• EXTRACT:
════════════════════

# I just want to slap this person!!!



## x0emiroxy0x (Nov 29, 2010)

I GOT HER FROM A MAN TODAY ON CRAIGSLIST FOR 400, THE PROBLEM IS THAT SHE WONT STOP CRYING AND ITS DRIVING ME NUTS. I WILL REHOME HER WITH HER PAPERS FOR 275 CALL LINDSAY AT SHE IS 6 WEEKS, HER PARENTS ARE BOTH WHITE AND HUGE! SHE IS A BIG PUPPY!!


What the HECK did you think a puppy would DO??? And 6 weeks? Sheesh. Poor thing

WHITE REGISTERED GERMAN SHEPHERD.


----------



## x0emiroxy0x (Nov 29, 2010)

Gorgeous, big boned puppies-born on Friday the 13th - what a LUCKY bunch !! 
Puppies born Dec 13,2011.
Only 3 left ... 1 sable male 1 sable female and 1 black & tan female. These pups will be LARGE dogs ... they are 2 1/2 weeks old and almost as big as our 1 yr old cat !! They will make awesome FAMILY PROTECTORS-REHOMED AS COMPANION-PET ONLY/NOT SHOW OR BREEDING PURPOSES.... so please do not ask for papers... NO PAPERS 
Rehoming fee of $350. Cash deposit will hold till pups are old enough to go to new home. Puppies will have their 1st shots & be dewormed ...
(PICTURES TAKEN @ 2 WKS OLD ...)


You don't want us to ask for papers because you DONT have them!!


----------



## x0emiroxy0x (Nov 29, 2010)

I am going to cry from reading all these posts. How many of these pups will land in the shelter in a few months.


----------



## x0emiroxy0x (Nov 29, 2010)

Black female pitbull (Houston)

she's about a year and a half old. fully grown and well trained. she is a inside/outside dog, very active. loves to play around. ( does not get along with small animals )

*i want to get rid of her b*ecause my sister has a little boy who just turned 7 and i would like for him to grow up with a puppy just as i did.
rehomeing fee of $70 or will trade for a rottweiler, german shepherd, or husky puppy.

call or text me at


----------



## x0emiroxy0x (Nov 29, 2010)

German Shepherd for trade only
German shepherd for trade only


----------



## Emoore (Oct 9, 2002)

════════════════════

• GIVEN RECORDS:
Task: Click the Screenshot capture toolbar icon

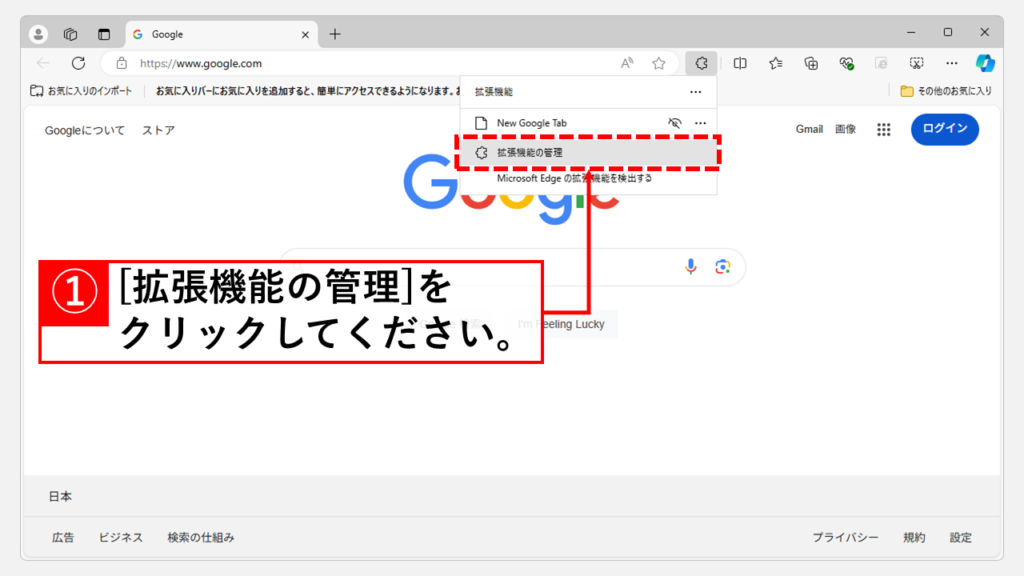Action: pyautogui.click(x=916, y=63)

════════════════════

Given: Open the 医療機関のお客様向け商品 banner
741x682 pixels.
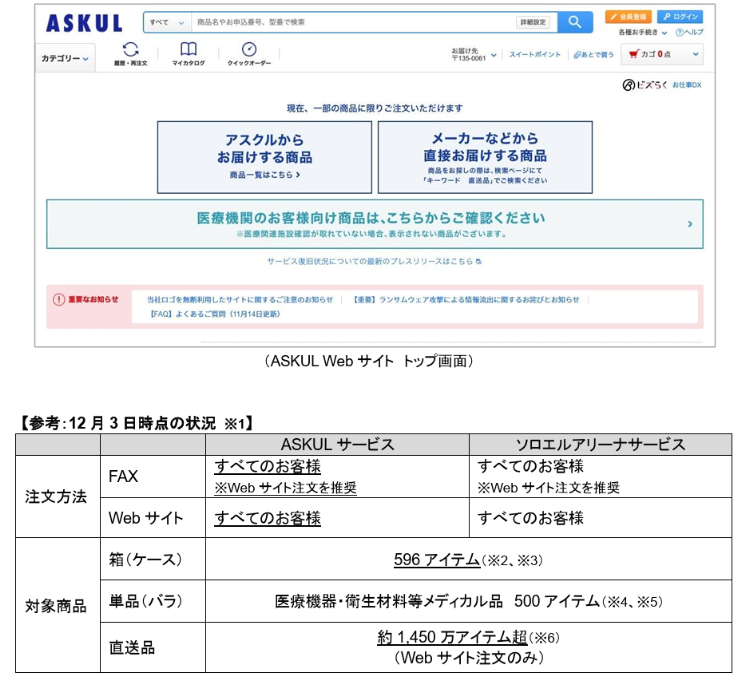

════════════════════

• DIRECTIONS:
A. Using the forum thread about dog rehoming ads, decide whether each statement agrees with it: (i) the first puppy was bought through Craigslist for $400; (ii) the litter born on Friday the 13th is offered with papers; (iii) the black female pitbull gets along with small animals. Answer yes or no for each, quoting the words that decide it.
B. Please answer these questions from the dog rehoming thread, one per line:
(i) How old is the puppy in the first ad?
(ii) What rehoming fee is asked for the Friday the 13th puppies?
(iii) Which puppies would the pitbull's owner accept in trade?
C. Pick up the forum thread about dog rehoming ads where it stops and continue it.

• ANSWER LIST:
A.
(i) Yes: "I GOT HER FROM A MAN TODAY ON CRAIGSLIST FOR 400"
(ii) No: "NO PAPERS"
(iii) No: "does not get along with small animals"

B.
(i) 6 weeks
(ii) $350
(iii) A rottweiler, german shepherd, or husky puppy

C.
Big German Shepard needs home,only 1 his birthday is august 17. He has all shots and check ups and is healthy . I had the papers but lost them. He is great with kids and other animals and loves playing. And he is a great watch dog. And is a outside dog Are inside but prefers outside. And Im asking 105 for his rehome fee. *I cannot keep him I am getting a husky.*


----------



## Emoore (Oct 9, 2002)

Flag this guy selling germ shep for 500! Hes out of his mind! I hope no one is desperate enough to pay 500 for a german shepherd when i got a shep pup for 200!


----------



## marinehoney (Feb 5, 2012)

OMG! We got our dog off a yardsales site because the family couldnt give her attention anymore! I literally cant stand people who view these poor animals as disposable! I wish i could take in every unwanted gsd they are so so sweet! these people make me sick! "im getting a husky" so you have to rehome your shepherd?? UGH


----------



## DharmasMom (Jul 4, 2010)

I wish I hadn't opened this thread. It is taking EVERY last ounce of my self control not to start contacting these people to tell them EXACTLY what I think of them. And some of them are dumb enough to put phone numbers.


----------



## Wolfgeist (Dec 4, 2010)

Reading these threads makes me realize how violently aggressive I can get. LOL. I want to contact each one and give them a piece of my mind.


----------



## Zisso (Mar 20, 2009)

DharmasMom said:


> I wish I hadn't opened this thread. It is taking EVERY last ounce of my self control not to start contacting these people to tell them EXACTLY what I think of them. And some of them are dumb enough to put phone numbers.


 Ditto!


----------



## PaddyD (Jul 22, 2010)

Some people have too much time on their hands.


----------



## Emoore (Oct 9, 2002)

PaddyD said:


> Some people have too much time on their hands.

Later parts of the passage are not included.